Seveso 1976. Uno dei più gravi disastri della storia industriale italiana: l’incidente alla fabbrica chimica Icmesa. Ma il ‘76 si puo anche considerare l’«anno zero» dei traffici di rifiuti in Italia. Ancora oggi, 40 anni dopo, il fantasma di Seveso fa parte della storia sommersa del nostro Paese: dove sono finiti i rifiuti con la diossina dell’Icmesa, uno dei veleni più potenti prodotti dall’uomo? E che cosa sono diventate le aree, i terreni dove si posò la nube contaminata?

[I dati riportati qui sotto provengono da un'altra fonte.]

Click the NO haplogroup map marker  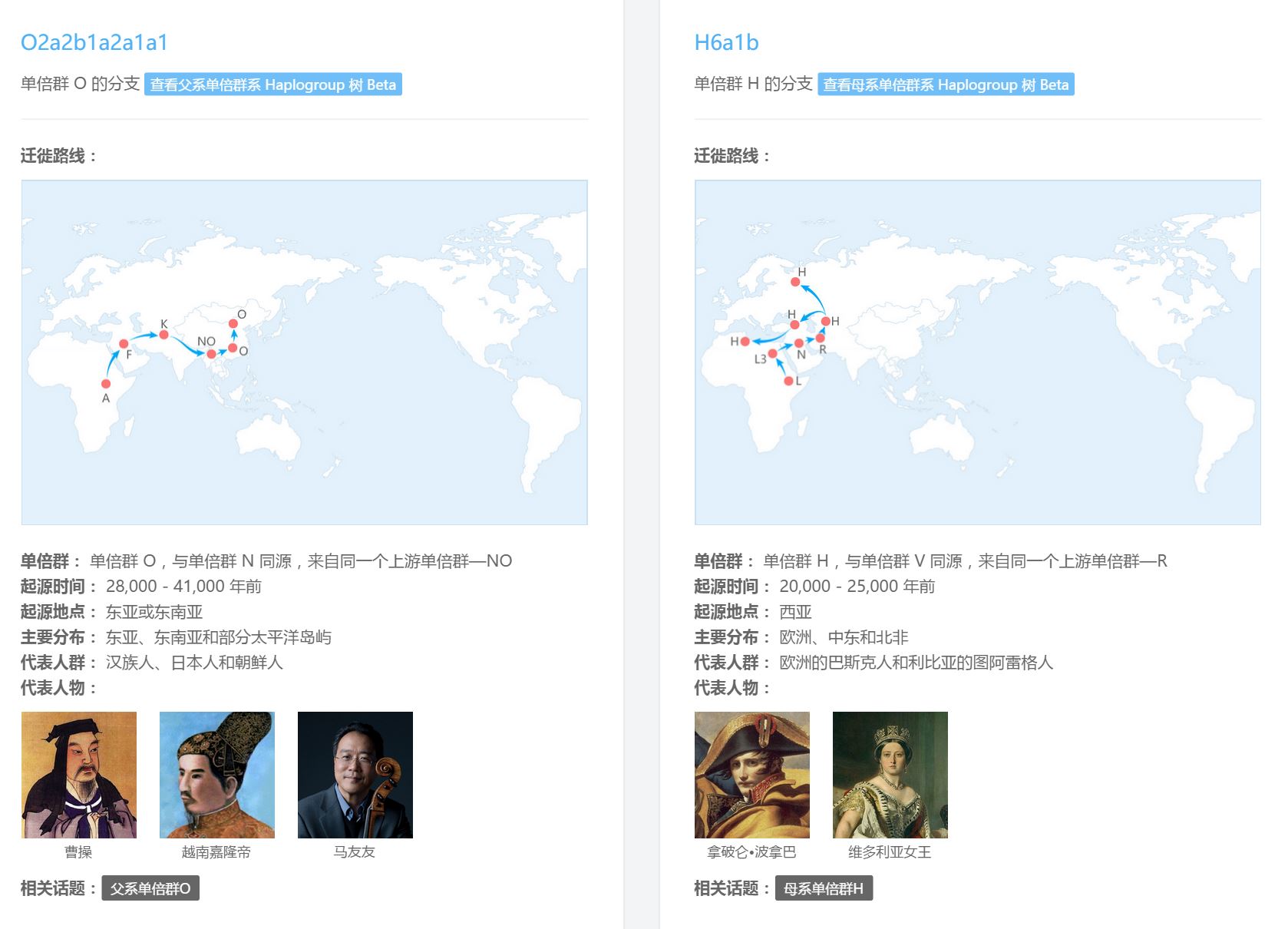click(x=211, y=354)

Andrea Tornago incontra anzitutto, a Mantova, l’ingegner Paolo Rabitti consulente delle Procure nei principali processi sui disastri ambientali, autore del libro Diossina. La verità nascosta (Feltrinelli, 2012). Rabitti parla della sua ipotesi che i rifiuti “tossico-nocivi” di Seveso non siano stati smaltiti in Francia, secondo la versione ufficiale, ma piuttosto inceneriti a Mantova, in una struttura che era allora la più moderna in Europa – e proprio nella zona di Mantova si è riscontrato, spiega Rabitti, un aumento nei casi di sarcoma.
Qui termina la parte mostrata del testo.